Abstracts

Anti-NMDA receptor encephalitis (anti-NMDARE) presents with encephalopathy, seizures, and sleep disruption that respond poorly to conventional therapies, prompting the need for novel effective treatments.  Previously, we developed a mouse model of NMDARE in which intracerebroventricular (i.c.v.) infusion of monoclonal IgG derived from affected patients precipitates seizures and memory loss in mice. Previous studies in anti-NMDARE showed that autoantibodies induce internalization of NMDARs. Further, GluN2B-containing NMDARs play a prominent role in seizure generation and cognition; however, their role in the expression of encephalitis phenotype remains unclear. Using our model, we investigated how pathogenic IgG affects the expression of GluN1 and GluN2B-containing NMDARs. Further, we evaluated whether the administration of a selective GluN2B antagonist modulates seizures and sleep function.

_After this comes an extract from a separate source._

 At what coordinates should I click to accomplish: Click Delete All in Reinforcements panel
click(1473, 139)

Male C57BL/6 mice (8–12 weeks) were implanted with an i.c.v. guide cannula, an EEG head mount, and two subdural EEG electrodes. Mice were continuously infused for 14 days with monoclonal anti-NMDAR IgG derived from a patient with encephalitis and seizures, or control monoclonal IgG, which does not bind GluN. Seizures and sleep were monitored with continuous EEG. Traxoprodil (CP-101,606; 10 mg/kg), a selective NR2B antagonist, was administered intraperitoneally daily throughout the 14-day infusion period. At the end of the treatment, synaptosomes were isolated from brain tissue, and expression of GluN11 and GluN2B proteins was assessed using Western blot.

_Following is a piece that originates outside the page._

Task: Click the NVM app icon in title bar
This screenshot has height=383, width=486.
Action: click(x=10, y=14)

Consistent with our previous studies, 75% of mice exposed to anti-NMDAR IgG developed seizures. The median number of seizures over two weeks was 4.5 (interquartile range: 0.8–11.5; n = 8). Administration of traxoprodil significantly reduced seizure counts in anti-NMDAR IgG-treated mice (p = 0.04, t-test).  The protein levels of GluN1 (mean ± SEM) were markedly reduced in the synaptosomal fractions of vehicle-treated, anti-NMDAR IgG-infused mice (0.2 ± 0.04; n = 8) compared to mice infused with control IgG (1.3 ± 0.2; n = 6), representing a 6.8-fold difference. Similarly, GluN2B protein levels were lower in anti-NMDAR IgG-treated mice (0.23 ± 0.04) compared to control antibody-treated mice (1.1 ± 0.2). Traxoprodil treatment restored the expression of GluN1 and GluN2 in anti-NMDAR IgG-infused mice (p = 0.001 and p = 0.0008, respectively; t-tests vs. vehicle). In contrast, traxoprodil did not affect the levels of GluN1 and GluN2 in control IgG-infused mice. Assessment of sleep function during exposure to anti-NMDAR IgG and traxoprodil is currently ongoing.

Our findings demonstrate that prolonged exposure to human-derived anti-NMDAR IgG induces seizures and reduces synaptic levels of GluN1 and GluN2. The decline in GluN1 levels was more pronounced than that of GluN2 suggesting a complex influence of antibodies on NMDAR dynamics at the synapse. Treatment with traxoprodil prevented seizure development and restored synaptic GluN1 and GluN2 expression. These findings suggest that GluN2B antagonists may represent a promising therapeutic strategy for seizure control in anti-NMDARE.